▶ [Job] Replace "screenshot" with "screen capture" throughout the rows below and reproduce them with nothing else changed. Leave out the pictures.
=== Material for the task ===
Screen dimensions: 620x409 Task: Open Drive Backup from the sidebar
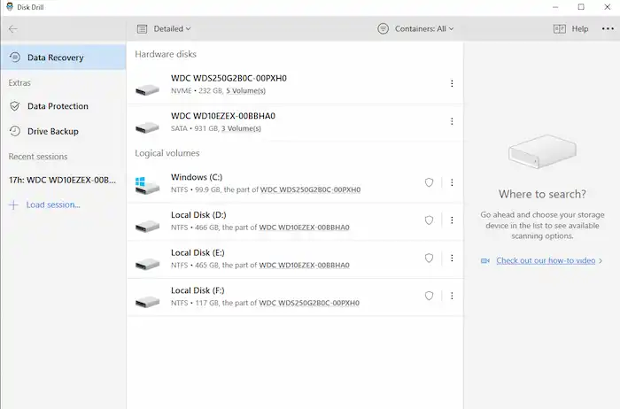[52, 131]
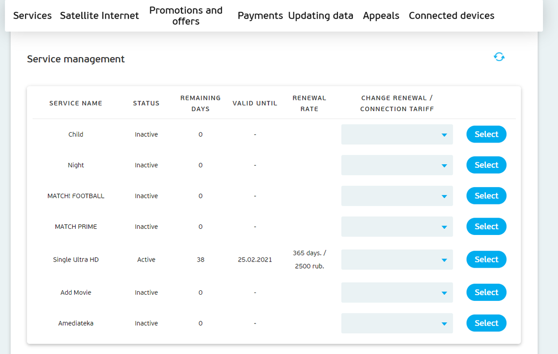Go to the Appeals section

tap(381, 15)
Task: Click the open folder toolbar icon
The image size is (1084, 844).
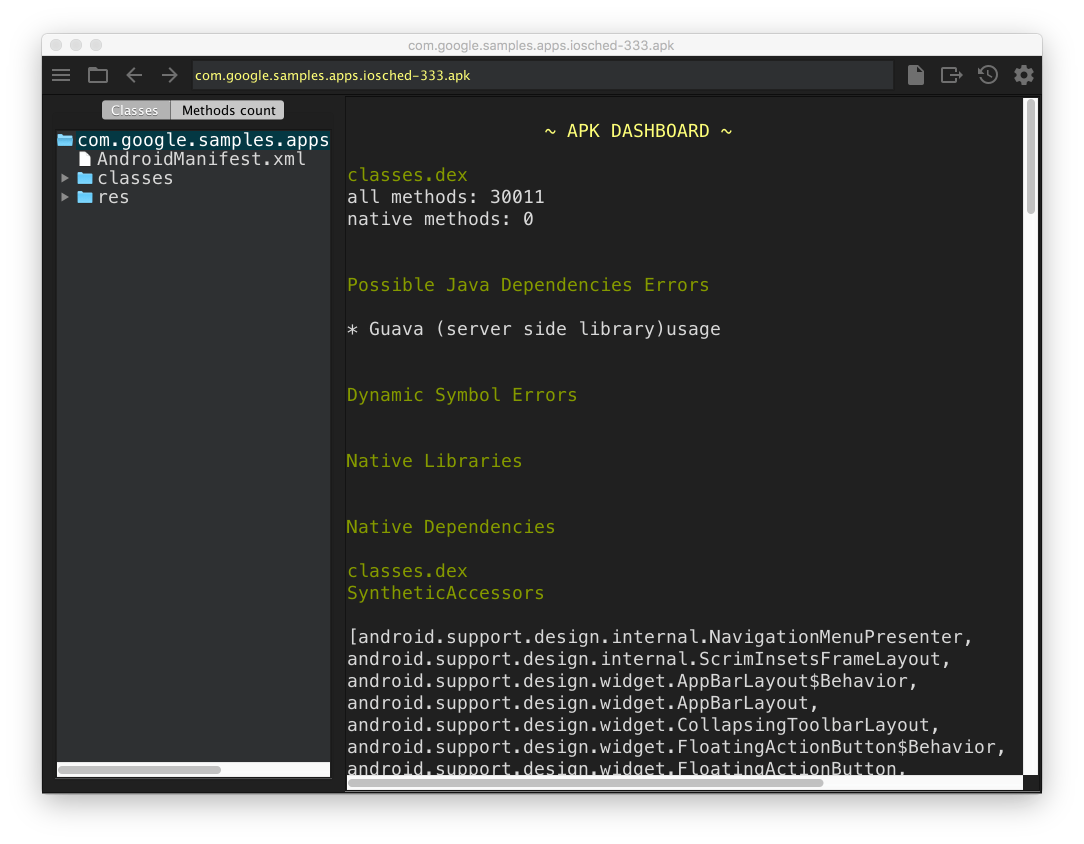Action: click(x=98, y=75)
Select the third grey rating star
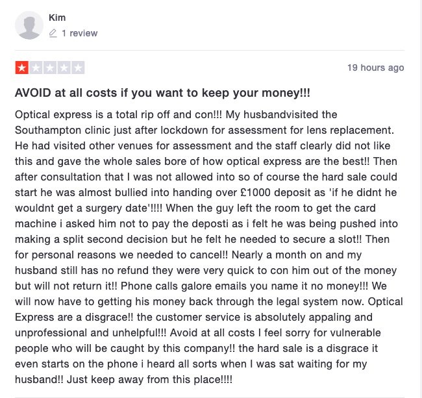Viewport: 422px width, 398px height. (x=50, y=68)
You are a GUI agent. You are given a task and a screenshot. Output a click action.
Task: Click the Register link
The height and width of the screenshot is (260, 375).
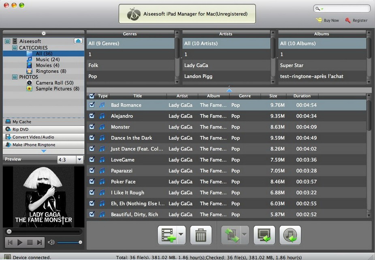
===
▶ [Solved exercise]
Screen dimensions: 620x409 Task: Open Drive Backup from the sidebar
[52, 131]
Go to the Appeals section

tap(381, 15)
Task: Click the open folder toolbar icon
The image size is (1084, 844).
Action: click(x=98, y=75)
Select the third grey rating star
Viewport: 422px width, 398px height. (x=50, y=68)
You are a GUI agent. You are given a task and a screen capture. Output a click action.
Task: Click the Register link
The height and width of the screen capture is (260, 375).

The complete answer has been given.